We are truly thrilled about having another baby! All three of ours have been born in different places: Chambers in a hospital in Birmingham, Lev at home in Foley + Mila at our midwife‘s in Mississippi.
Now we add a fourth birthplace to the mix — Ukraine! And we are totally at a loss about how things work here. It’s almost like being pregnant for the first time.
The medical system in Ukraine is socialized, meaning public healthcare + birthing hospitals. In Odessa there are a few private clinics, but no private birthing hospitals. Most often things like blood work, ultrasounds, even urine analysis are all done in separate places instead of one office.
Our first appointment
Wednesday we had a consultation appointment at the American Medial Center in Odessa to understand the process a little better. We chatted with the very kind, experienced doctor for about an hour. He eventually asked how far along I was — when I told him 13 weeks, he said we needed to go get a blood draw + ultrasound immediately to test for chromosomal abnormalities because that would no longer be effective at 14 weeks.
Yura + I were both confused, as with the other 3 pregnancies we had not done any ultrasounds or tests at that point (I prefer to have as few as needed). The doctor was shocked that we didn’t know about this European standard + rushed us along to the hospital with the high tech ultrasound machine.
It’s in those moments that I start to feel like a pinball – being popped from place to place, not understanding options, filling out lots of papers, being told scary things if you don’t do this or that… when I’m in the States, I know my options, my people, my care providers. It’s different here, + that’s okay.
The doctor brought us to the other private clinic at the hospital, but had to leave while we were waiting in line. Then we were really confused seeing as he was the one urging us to do these tests. After we finally finished, we rushed in the car to pick up the boys from preschool (by the way – Mila was a CHAMP at all the appointments. It was actually her first day potty trained out of the house AND I forgot all the snacks. So proud!).
“I just want to go home”
I got in the car + just LOST it. I was done. Even in that moment I knew it wasn’t the craziest or worst or hardest experience, but it was the first thing that drove me to say “I just want to go home.” I hardly ever refer to the US as home — Odessa is our home right now, wherever we are living with our little family. Yura gracefully gave me space to just cry it out. Obviously my raging hormones played a role, but in my heart I realized that I was afraid of that tossing around, lack of control happening at birth, like it had 5 years ago.
I had a really intense, traumatic, borderline abusive situation at the hospital after Lev was accidentally born at home. It caused a subsequent panic attack after Mila’s birth – I haven’t shared about this publicly because it’s taken me a while to get my head around it. I am so fearful of something like that happening again, + truly praying against it.

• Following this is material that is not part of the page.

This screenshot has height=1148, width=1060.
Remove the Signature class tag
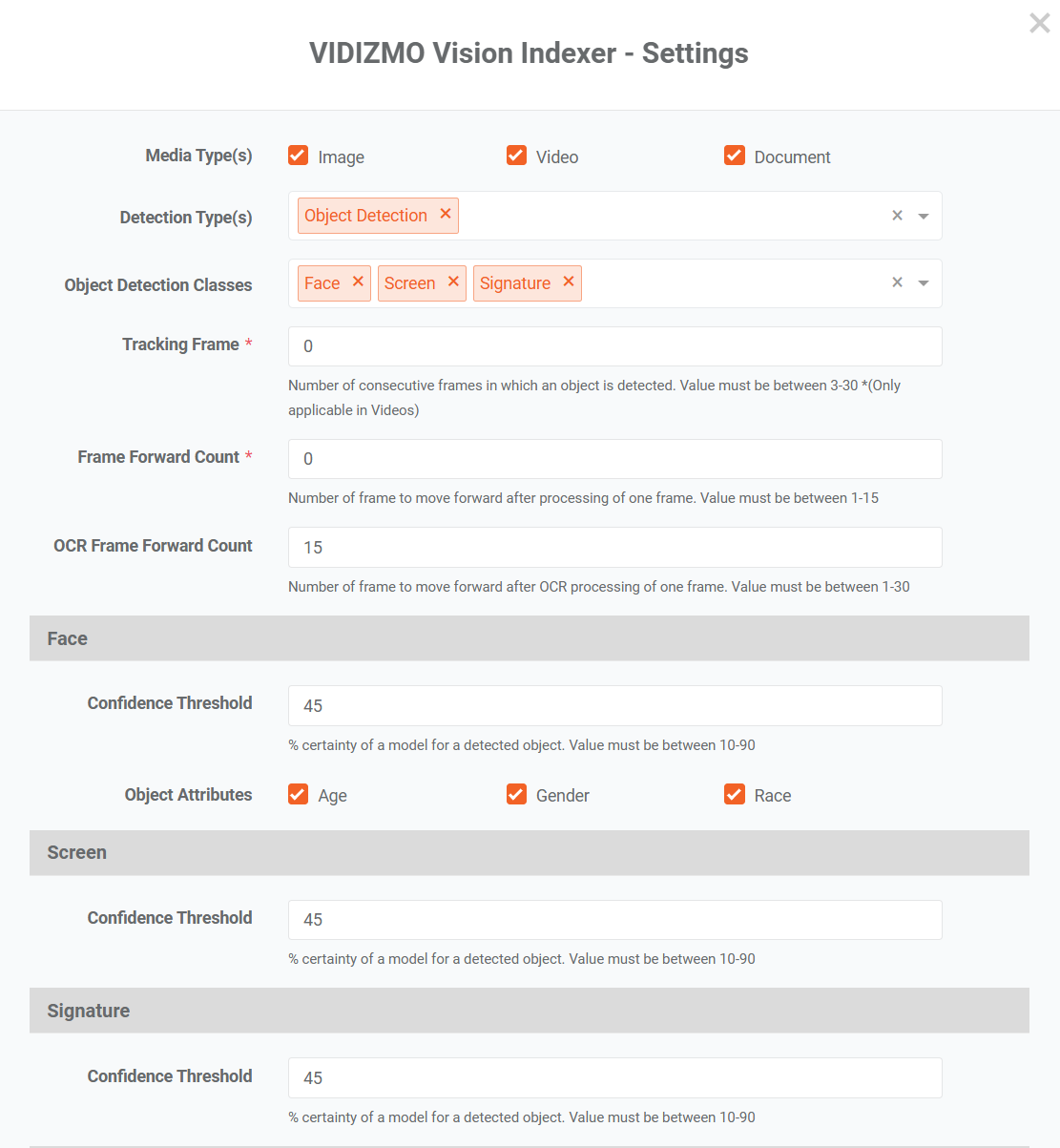tap(569, 282)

After crying out all the tears I had, it was a tough next 2 days. I have been processing, dealing with discouragement + sadness. I finally opened my Bible today to continue studying Genesis. The study guide asked how Joseph responded to his suffering + trials – I wrote in my journal, without deep thought “Joseph didn’t respond to his brothers based on his feelings or circumstances, but on God’s sovereign plan” (Gen. 50:20).
The Holy Spirit hit me real hard, right in the heart. I had been responding in my mood, words, attitude, complaints based on my feelings. My fear. My circumstances that are out of my control. Do I really believe God placed us in Ukraine? That this is where we are to live out His call to make disciples of all nations? Yes, 100%. Alright then, Madison. Your emotions are a real thing God made, but they aren’t the lens through which you see this pregnancy + birth (or whatever hardship might be in play).

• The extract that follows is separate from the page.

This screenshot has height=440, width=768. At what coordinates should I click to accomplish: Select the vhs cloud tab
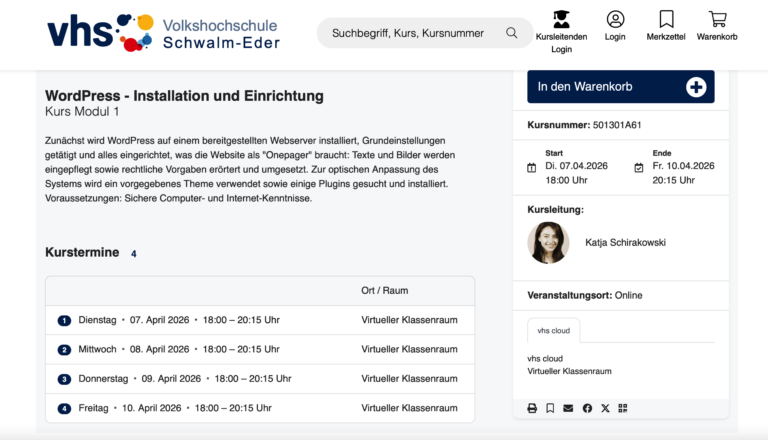pos(553,330)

I was also allowing this experience to grow a bitter root in my heart against this culture + place that I truly do love — within just a few days. I kept reading in my study + was struck by this statement:
Joseph would not allow a root of bitterness to spring up in his heart, to trouble him + defile others.Kay Arthur, Teach Me Your Ways
I am praying against it + for God to give me the strength to see that no trial has overtaken me beyond what is common to man — hello, sinful nature! (1 Cor. 10). He is faithful.
We still have a lot to figure out + a few more options to explore, including delivering in a different city. Several people have asked if we could just come back to the States. In theory we could but it’s very expensive for all of us to fly, plus that is at minimum 2 months away from life + ministry here. Since we just came for a visit, it doesn’t seem like the wisest decision, though the thought of having my birth team with me brings such great relief.

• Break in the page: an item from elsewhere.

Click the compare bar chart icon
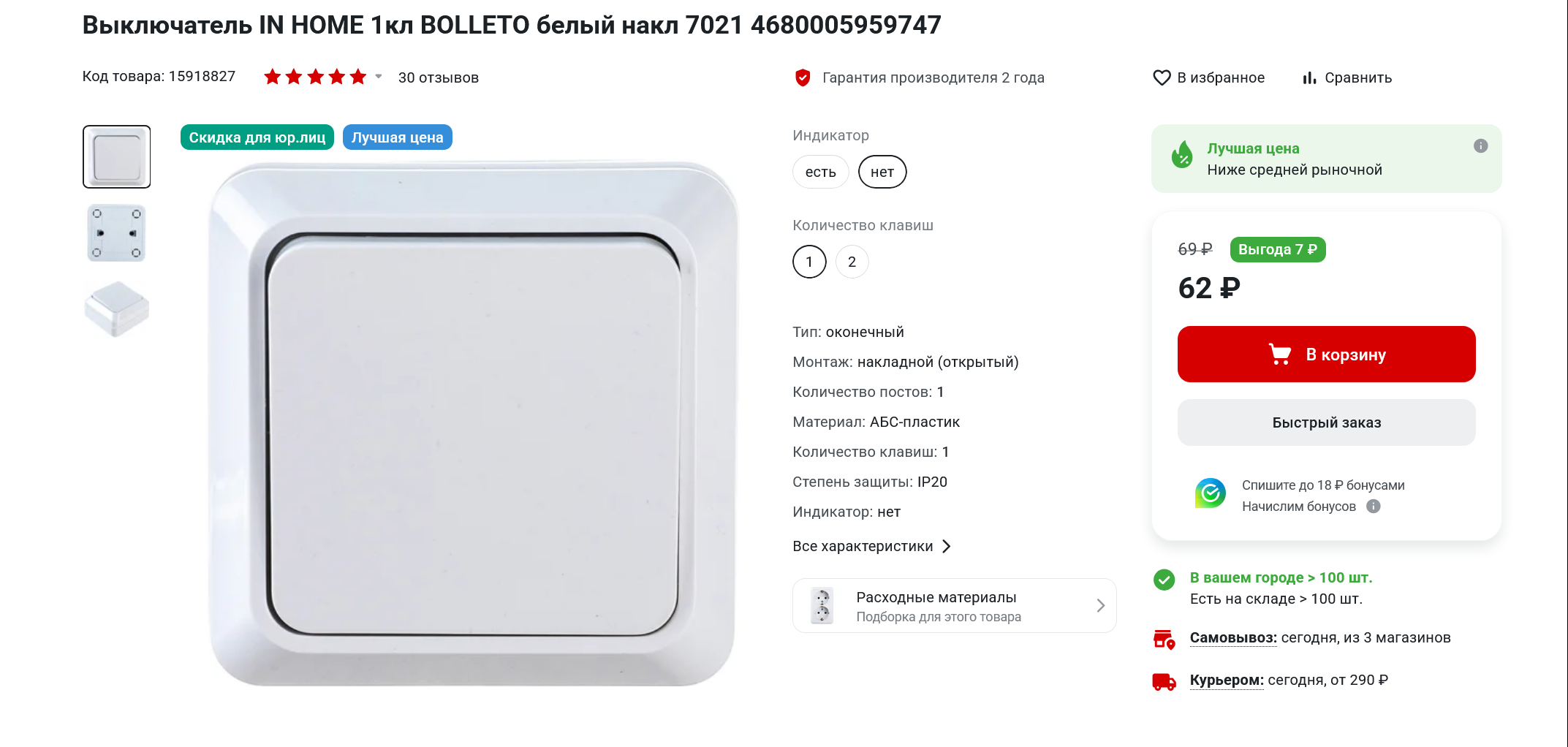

It was really sweet to see the baby – even for the fourth pregnancy I am amazed at all God creates in such a short amount of time, at this point in a human the size of an orange! He or she was really active, with little hands squirming around the tiny little face!
I measured a few days ahead of what I thought — 13 weeks, 6 days which typically happens because our babies are really long (#tallpeopleprobs). I’m hoping that this bumping up of my estimated due date won’t cause issues down the road when I inevitably go past the “guess date”. All our babies have been around 41 weeks at birth!